L’école de la chair, roman de Yukio Mishima

l'école de la chair

Ce roman se déroule dans le Japon des années 1950-1960. Taéko est une élégante bourgeoise divorcée qui vit à Tokyo. Propriétaire de sa propre maison de haute couture, elle est libre de mener la vie qu’elle souhaite, alors que les mœurs d’avant-guerre n’ont plus cours. Elle passe ainsi d’un homme à l’autre et se confie une fois par mois à ses deux amies elles aussi divorcées, Nobuko, critique de cinéma, et Suzuko, propriétaire d’un grand restaurant. Les trois femmes mènent la même existence en profitant pleinement de leur indépendance.

Au-delà du bonheur, elles ressentent parfois l’effroi du néant, qui les pousse à goûter à tous les plaisirs qui s’offrent à elles. Joyeuses et dissimulant leur désespoir à leurs yeux comme à ceux des autres, elles sont de bonnes compagnies.

Taéko s’éprend de Senkichi, un homme plus jeune, barman prostitué dans une boîte gay. Elle sait immédiatement qu’elle va souffrir, mais elle fonce pourtant tête baissée dans cette relation sans avenir. Comme elle s’y attendait, Senkichi profite de ses largesses. Se laissant prendre à ses propres illusions, elle finit par être dupe d’elle-même et va jusqu’à l’accueillir chez lui et lui financer des études. Le présentant comme son neveu, elle lui ouvre les portes de son monde. Pragmatique et assoiffé d’ascension sociale, il en profite pour séduire une jeune femme de bonne famille, dont il conquiert aussi les parents, qui sont bientôt prêts à consentir au mariage.

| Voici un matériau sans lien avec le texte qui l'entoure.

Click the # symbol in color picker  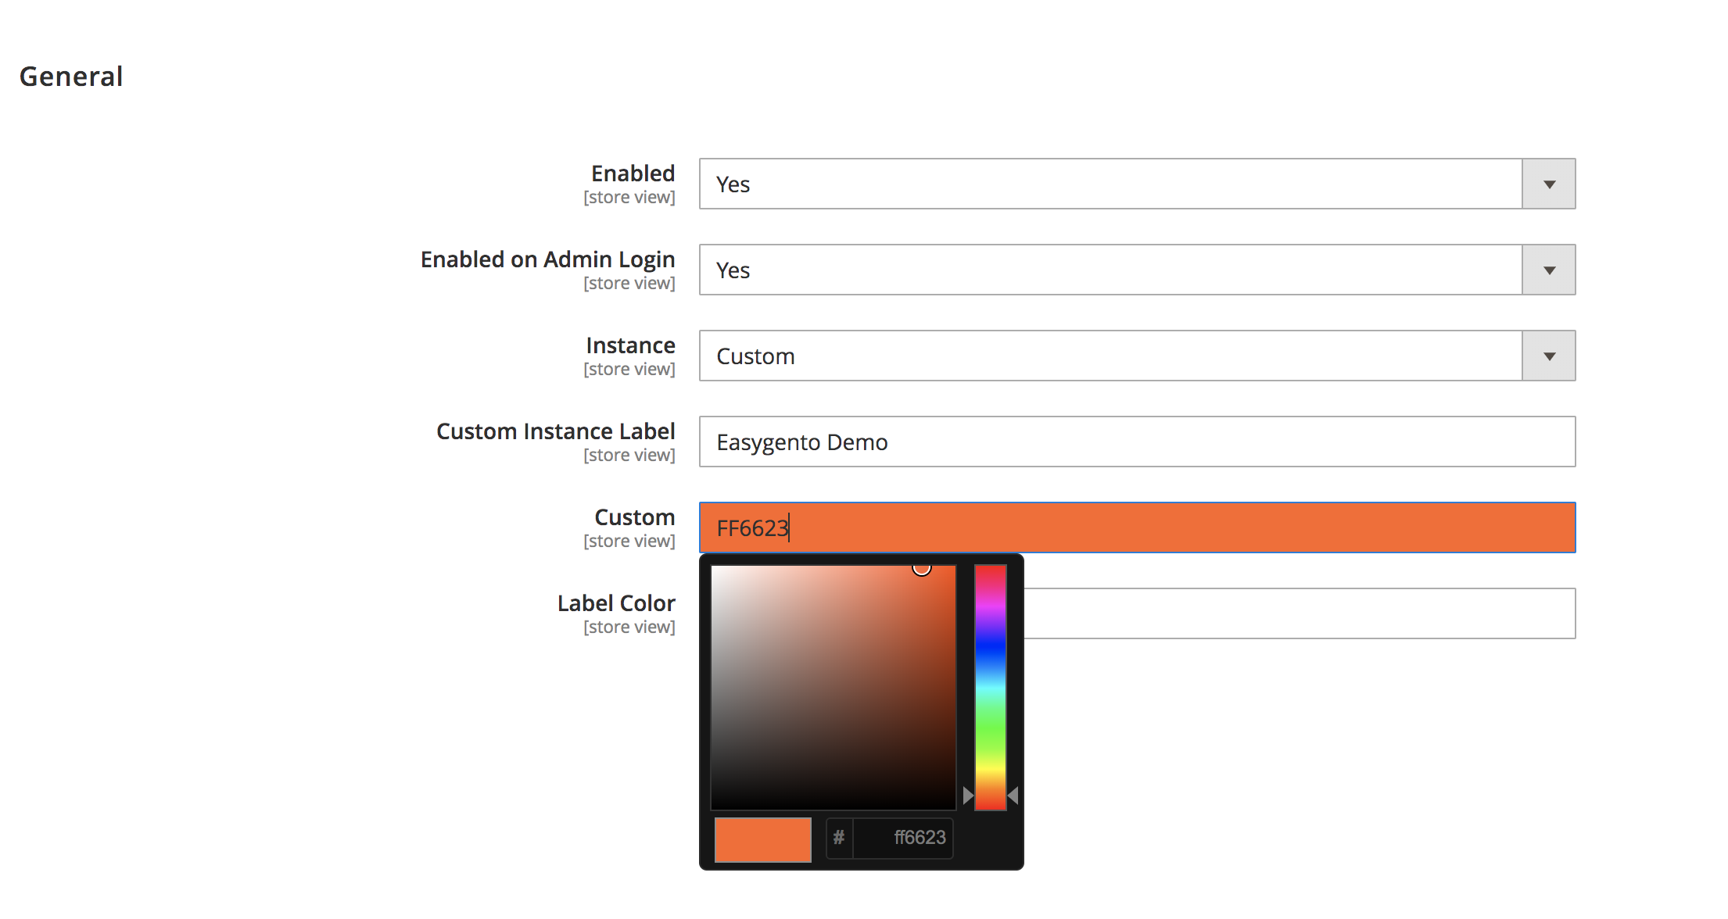[x=839, y=838]
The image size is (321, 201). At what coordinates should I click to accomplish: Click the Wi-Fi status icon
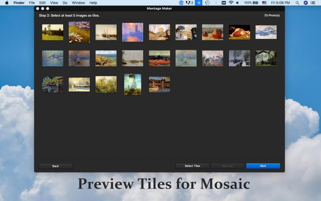click(231, 3)
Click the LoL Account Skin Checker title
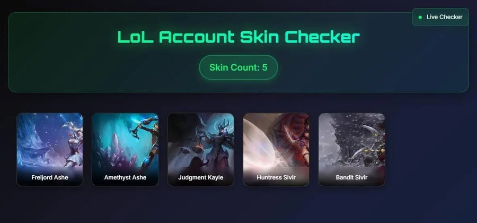The width and height of the screenshot is (477, 223). (x=238, y=37)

Qu’elle ait enquêté ou compris les choses par elle-même comme elle le prétend, la mère propose à Taéko de renoncer à la liaison sans issue qu’elle a avec Senkichi et de l’adopter afin de lui offrir son nom illustre qui permettrait d’effacer la différence de classe et de réaliser l’union qui ferait le bonheur de sa fille car, malgré (ou peut-être à cause) de ses origines, Senkichi lui semble posséder les qualités requises pour s’imposer à la direction des affaires dont il aura l’héritage s’il l’épouse.

Pas encore décidée sur la conduite à tenir, Taéko fait part de sa détresse à Téruko, un travesti que Senkichi a jadis fait souffrir. Téruko lui remet alors des photos très compromettantes pour Senkichi. Partagé entre l’amour et la haine, il ne sait plus quoi en faire et il permet à Taéko de les utiliser ou de les détruire.

Taéko surmonte l’épreuve en se raccrochant à l’image qu’elle s’est donnée d’elle-même, celle d’une femme forte et libre, qui connaît la vie et qui s’efforce de l’aimer. C’est pourquoi elle détruit les photos et adopte Senkichi. Quand Nobuko et Suzuko s’étonnent de la retrouver radieuse, elle leur affirme qu’elle est « enfin sortie de l’école de la vie », en redressant fièrement son buste mis en valeur par un tailleur haute couture des plus élégants.

Comme toujours chez Mishima, l’écriture est simple et juste, agréable et coulante, à la troisième personne de l’imparfait. Comme toujours, les profils psychologiques sont exacts et le trait n’est jamais alourdi par un excès d’analyse. Comme toujours, le milieu social est très bien retracé. Outre un récit qui se laisse lire et une histoire à la fois crédible et intéressante, ce roman constitue un témoignage sur la rapide évolution de la culture japonaise au lendemain de la seconde guerre mondiale. Il évoque aussi les obsessions de Mishima, douloureusement hypnotisé par le néant, au point de se réfugier dans l’idéalisation d’un mode de vie passé et de finir par se donner la mort. A noter cependant qu’il n’émet dans ce livre aucun jugement sur l’évolution de son pays ni sur ses personnages. « L’école de la chair » peut constituer une excellente introduction à son œuvre particulièrement forte et riche.